(Stored data entries)
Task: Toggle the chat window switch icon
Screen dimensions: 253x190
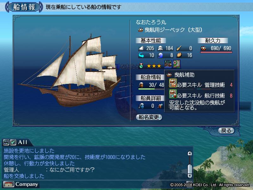Action: pos(6,142)
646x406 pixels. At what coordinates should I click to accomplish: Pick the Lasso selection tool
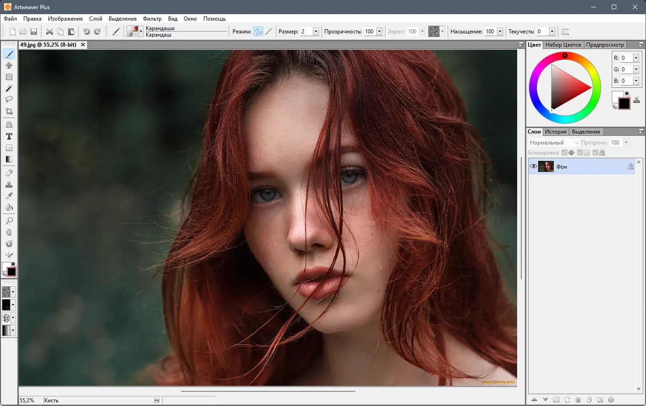tap(9, 100)
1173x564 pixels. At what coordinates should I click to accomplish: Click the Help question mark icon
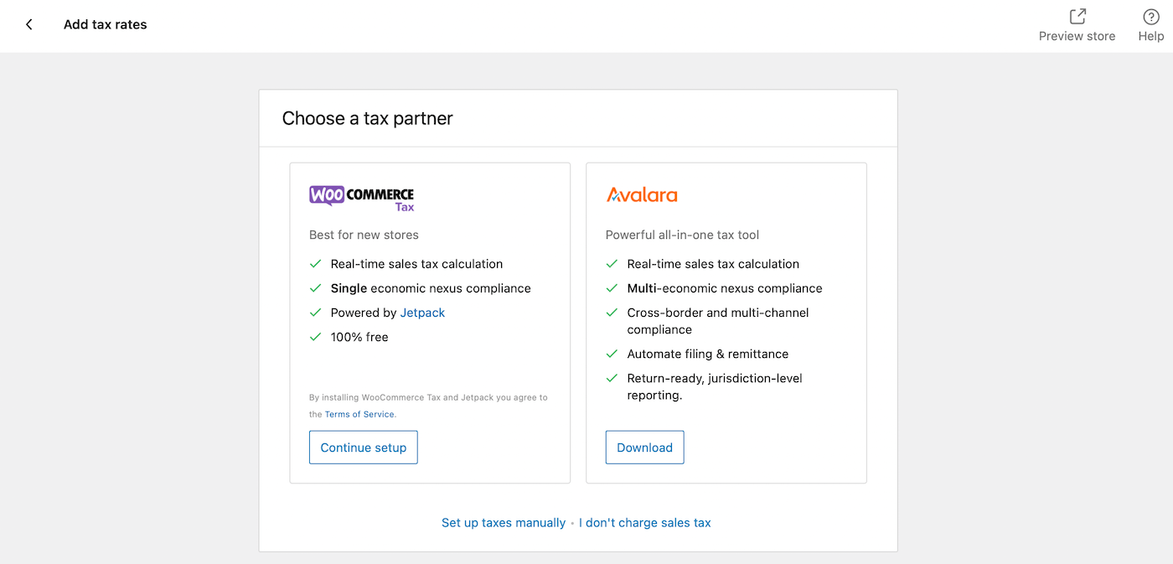[x=1150, y=17]
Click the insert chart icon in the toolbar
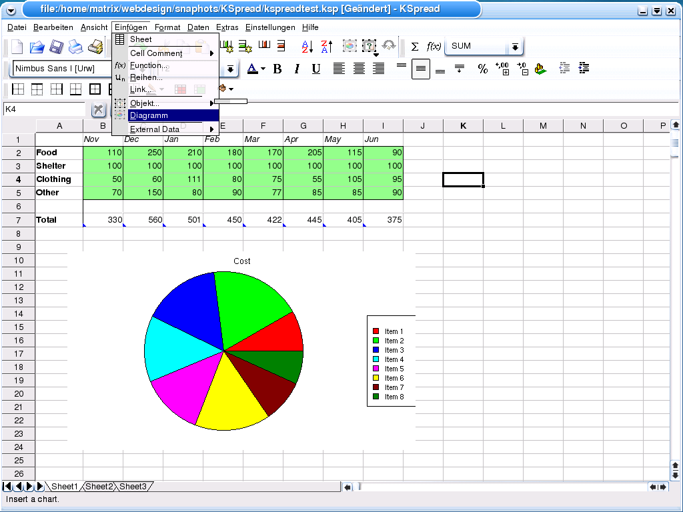Screen dimensions: 683x512 tap(350, 46)
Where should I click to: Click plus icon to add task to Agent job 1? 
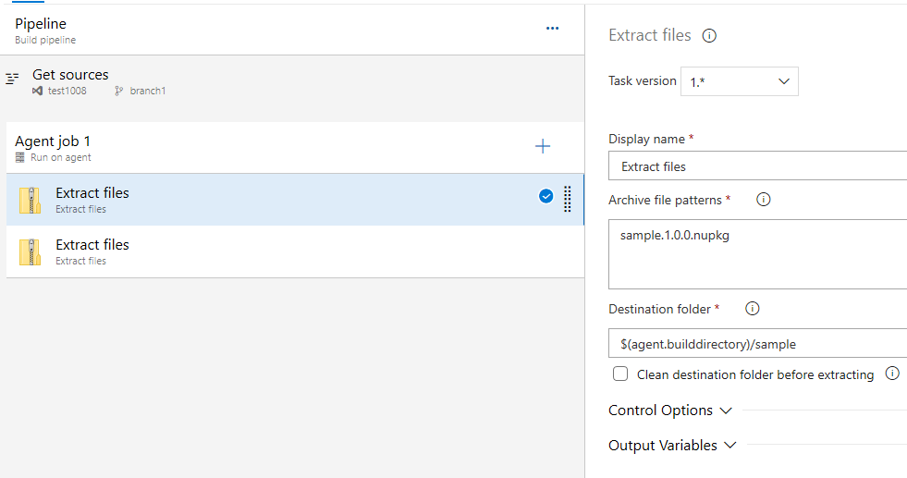[543, 146]

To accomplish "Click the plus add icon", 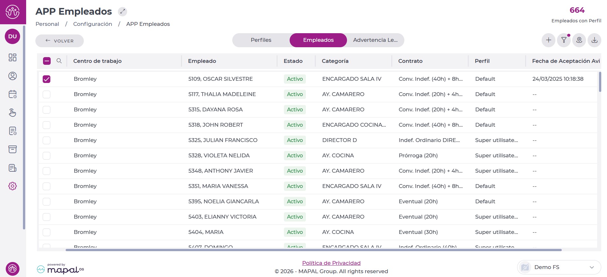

ABOUT THIS EXERCISE: Full copy, no pictures: write out each line of the data exactly as it stands.

REPLY TO THE EXERCISE:
Task: Toggle the chat window switch icon
Screen dimensions: 253x190
Action: pos(6,142)
646x406 pixels. At what coordinates should I click to accomplish: Pick the Lasso selection tool
tap(9, 100)
1173x564 pixels. At what coordinates should I click to accomplish: Click the Help question mark icon
[x=1150, y=17]
Click the insert chart icon in the toolbar
Screen dimensions: 683x512 tap(350, 46)
Where should I click to: Click plus icon to add task to Agent job 1? 
[543, 146]

To accomplish "Click the plus add icon", 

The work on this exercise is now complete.